El Director General del JPMorgan, Jamie Dimon, asegura a quien quiera escucharlo que la situación de uno de los principales Bancos de los Estados Unidos comienza a normalizarse en las postrimerías de esta crisis económica global.

Y bueno sería que no lo dijera, ya que el último balance del Banco así lo refleja. La entidad cerró el ejercicio del año pasado con ganancias netas de diecisiete mil cuatrocientos millones de dólares (alrededor de 13.000 millones de euros), o sea un 48% más que los resultados del balance del año anterior.

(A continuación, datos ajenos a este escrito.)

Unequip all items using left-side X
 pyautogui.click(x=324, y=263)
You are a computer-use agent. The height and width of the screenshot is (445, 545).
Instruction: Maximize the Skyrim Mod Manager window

El tema principal pasa porque el crédito vuelve a fluir hacia las empresas y también hacia el consumidor privado, aunque en este último caso la situación se ve frenada por la alta morosidad que todavía persiste en las hipotecas que muchos de estos particulares han tomado en el inicio de la crisis y no han podido ser pagadas en tiempo y forma.

Como consecuencia directa de este repunte de la recuperación, el Banco JPMorgan redujo sus reservas a 32.266 millones de dólares para afrontar pérdidas en su momento y poder rearmar sus esquemas de trabajo de cara a un nuevo futuro de características y alcances hasta el momento impredecible, al menos en el terreno inmobiliario.

Es en esta división hipotecaria en la que inyectó la mayor cantidad de dinero de todas sus divisiones para poder afrontar lo que las propias autoridades del Banco califican como costes “anormalmente altos”.

A punto tal esta la situación, que se admite en todos los estratos de la entidad que la purga del sistema hipotecario va a llevar un tiempo razonablemente largo, aunque aseguran que se está avanzando en la dirección correcta.

El JPMorgan es el segundo Banco de los Estados Unidos por activos y tuvo en el año 2.010 ingresos totales de 105.000 millones de dólares, impulsados éstos sobre todo por el negocio de banca de inversión debido al repunte de las fusiones y adquisiciones de empresas y a la emisión de deuda.

En todo este proceso de normalización que están llevando adelante varias de las más grandes compañías de la primera potencia mundial, la aseguradora AIG presentó hace pocos días el plan de recapitalización que había pactado con la Reserva Federal de los Estados Unidos para devolver el dinero que en su momento recibió por su rescate.

De esta manera el Tesoro estadounidense pasa a controlar el 92% de las acciones de la compañía y podrá empezar a venderlas en el corto plazo.